• _Yazılı Talep 1_: Metnin ardından verilen satırlardan, içinde "close (43, 86)" geçen satırdan başlayıp satırların sonuna kadar, iki uç da dahil olmak üzere, hepsini aynen yazın. Resimleri yanıtınıza almayın.

• _Kaynak Belge_:
━━━━━━━━━━━━━━━━
12. Adalet Bakanlığı (Bakanlık) görüşünde; süreçte verilen kararlara, konuyla alakalı içtihada ve yargılamaların tarafı olan işveren tarafından sunulan görüş ile ilgili belgelere yer verilmiştir. Ayrıca başvuruya konu olan kararın OHAL döneminde alınması nedeniyle inceleme esnasında Anayasa'nın 15. maddesinin de dikkate alınmasının faydalı olacağı ifade edilmiştir. Başvurucunun Bakanlık görüşüne karşı beyanında, başvuru dilekçesinde yer verilen hususlar tekrar edilmiştir.

13. Başvurucunun iş sözleşmesinin feshedilmesine yönelik işlem, özel hayata saygı hakkının otomatik olarak uygulanabilirliğini sağlamamakla birlikte mevcut başvuruda mesleki hayata yönelik müdahalenin başvurucunun özel hayatına ciddi şekilde etki ettiği ve bu etkinin belirli bir ağırlık düzeyine ulaştığı değerlendirildiğinden başvuru özel hayata saygı hakkı yönünden uygulanabilir bulunmuş ve bu kapsamda incelenmiştir (benzer şekildeki değerlendirmeler için C.A. (3), §§ 97-101; Ayla Demir İşat, §§ 106-110).

14. Açıkça dayanaktan yoksun olmadığı ve kabul edilemezliğine karar verilmesini gerektirecek başka bir neden de bulunmadığı anlaşılan özel hayata saygı hakkının ihlal edildiğine ilişkin iddianın kabul edilebilir olduğuna karar verilmesi gerekir.
━━━━━━━━━━━━━━━━
• _Verilen Satırlar_:
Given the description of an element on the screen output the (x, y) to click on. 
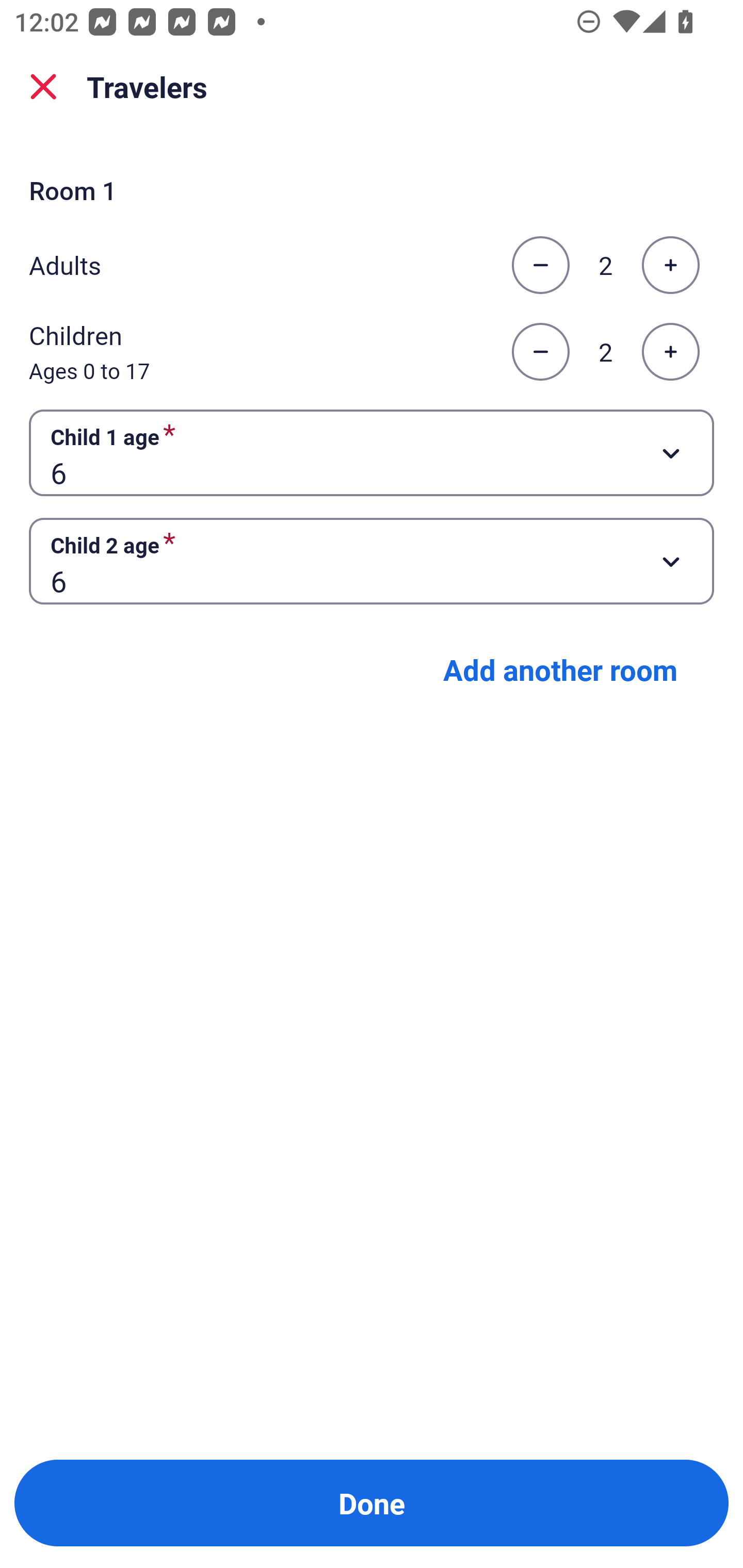
close (43, 86)
Decrease the number of adults (540, 264)
Increase the number of adults (670, 264)
Decrease the number of children (540, 351)
Increase the number of children (670, 351)
Child 1 age required Button 6 (371, 452)
Child 2 age required Button 6 (371, 561)
Add another room (560, 669)
Done (371, 1502)
Given the description of an element on the screen output the (x, y) to click on. 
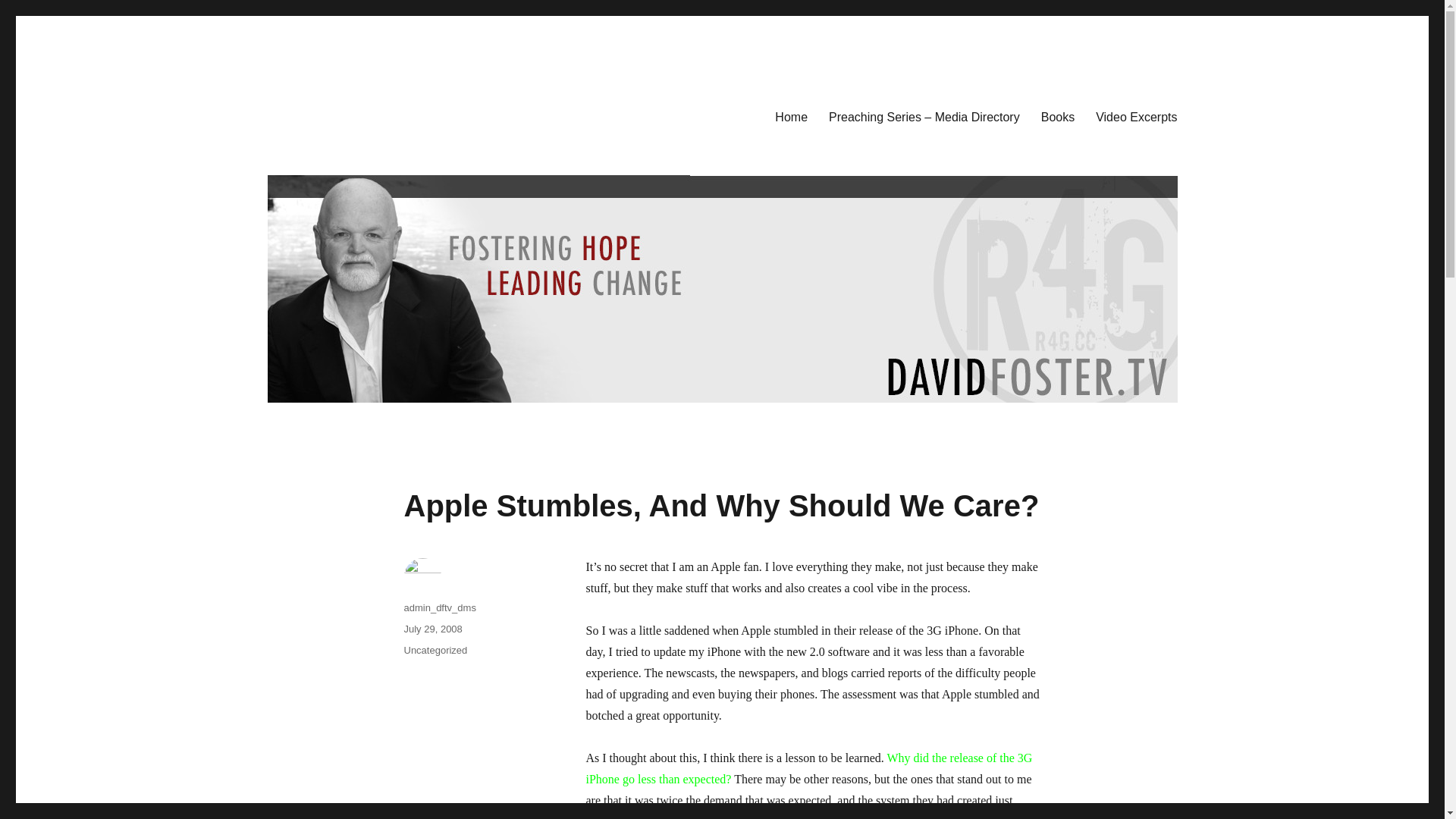
David Foster (331, 114)
July 29, 2008 (432, 628)
Books (1057, 116)
Video Excerpts (1136, 116)
Home (791, 116)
━━━━━━━━━━━━━━━━
• _Yazılı Talep 2_: Aşağıdaki (a), (b) ve (c) ifadelerinin her birinin kaynak belgeyle uyuşup uyuşmadığını evet ya da hayır diyerek belirtin ve kararı veren sözcükleri belgeden olduğu gibi alıntılayın. (a) Bakanlık görüşünde, inceleme sırasında Anayasa'nın 15. maddesinin de dikkate alınmasının faydalı olacağı belirtilmiştir. (b) Başvurucu, Bakanlık görüşüne karşı beyanında yeni hususlar ileri sürmüştür. (c) Başvuru, özel hayata saygı hakkı yönünden uygulanamaz bulunmuştur.

• _Eksiksiz Yanıt 1_:
close (43, 86)
Decrease the number of adults (540, 264)
Increase the number of adults (670, 264)
Decrease the number of children (540, 351)
Increase the number of children (670, 351)
Child 1 age required Button 6 (371, 452)
Child 2 age required Button 6 (371, 561)
Add another room (560, 669)
Done (371, 1502)
Given the description of an element on the screen output the (x, y) to click on. 
David Foster (331, 114)
July 29, 2008 (432, 628)
Books (1057, 116)
Video Excerpts (1136, 116)
Home (791, 116)

• _Eksiksiz Yanıt 2_:
(a) Evet: "inceleme esnasında Anayasa'nın 15. maddesinin de dikkate alınmasının faydalı olacağı ifade edilmiştir"
(b) Hayır: "başvuru dilekçesinde yer verilen hususlar tekrar edilmiştir"
(c) Hayır: "başvuru özel hayata saygı hakkı yönünden uygulanabilir bulunmuş"